Yet, he does the most godawfully banal and ugly things... How these golden-age pianists got away with the things they did is beyond me. If any modern pianist would play like this, they'd get burned on the stake. Is it nostalgia coloring peoples' judgement ? Was a pianist like Hoffmann really so much better than say, Sokolov, Perahia, Hough ? Just wondering.
You cannot take those "godawfully banal and ugly things" out of historical context and traditions of that time. Along with that it is important to understand that from historical point of view, still in many ways Hoffmann had modernistic trends of playing (of course, with all idiosyncrasies of "Romantic" playing of that time).

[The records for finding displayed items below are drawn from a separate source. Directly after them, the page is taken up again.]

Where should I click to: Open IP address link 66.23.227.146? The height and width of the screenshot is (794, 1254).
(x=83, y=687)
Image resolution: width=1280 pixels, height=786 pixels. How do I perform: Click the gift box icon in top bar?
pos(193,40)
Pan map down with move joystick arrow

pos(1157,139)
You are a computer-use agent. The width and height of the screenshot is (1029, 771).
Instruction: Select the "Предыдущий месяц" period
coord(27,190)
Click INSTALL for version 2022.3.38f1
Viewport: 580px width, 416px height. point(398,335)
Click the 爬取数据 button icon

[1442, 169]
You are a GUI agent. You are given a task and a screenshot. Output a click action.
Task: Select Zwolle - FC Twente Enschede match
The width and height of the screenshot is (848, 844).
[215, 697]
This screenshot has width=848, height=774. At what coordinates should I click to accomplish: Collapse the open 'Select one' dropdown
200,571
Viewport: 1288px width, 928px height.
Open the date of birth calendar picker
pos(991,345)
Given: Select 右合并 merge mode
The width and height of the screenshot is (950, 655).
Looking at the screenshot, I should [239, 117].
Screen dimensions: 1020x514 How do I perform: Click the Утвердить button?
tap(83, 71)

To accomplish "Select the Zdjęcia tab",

In any case, MOST of his pre "Golden Jubilee" Concert recordings are unsurpassed by ANY modern pianists in term of taste, filigree and "naturalness" of technique, imagination, temperament, etc. Just listen to his Chopin both Concerti to understand the titanic qualities of his pianism, surpassing even those of Josef Lhevinne.
While indeed, pianists like Perahia, Pollini, Kissin, etc. play piano well, the main difference is that Hoffmann (as well as Rachmaninov, Horowitz, Gould, Gilels, and few others) had individuality. They had what to say, and they could be recognized just from a few notes. Most of the modern pianists are like Hollywood divas--you cannot say one from another--they all look the same.
By the way, I am not sure how one could mention in the same sentence Sokolov and Perahia. Those two are completely in two different spheres of both, pianism and musicianship.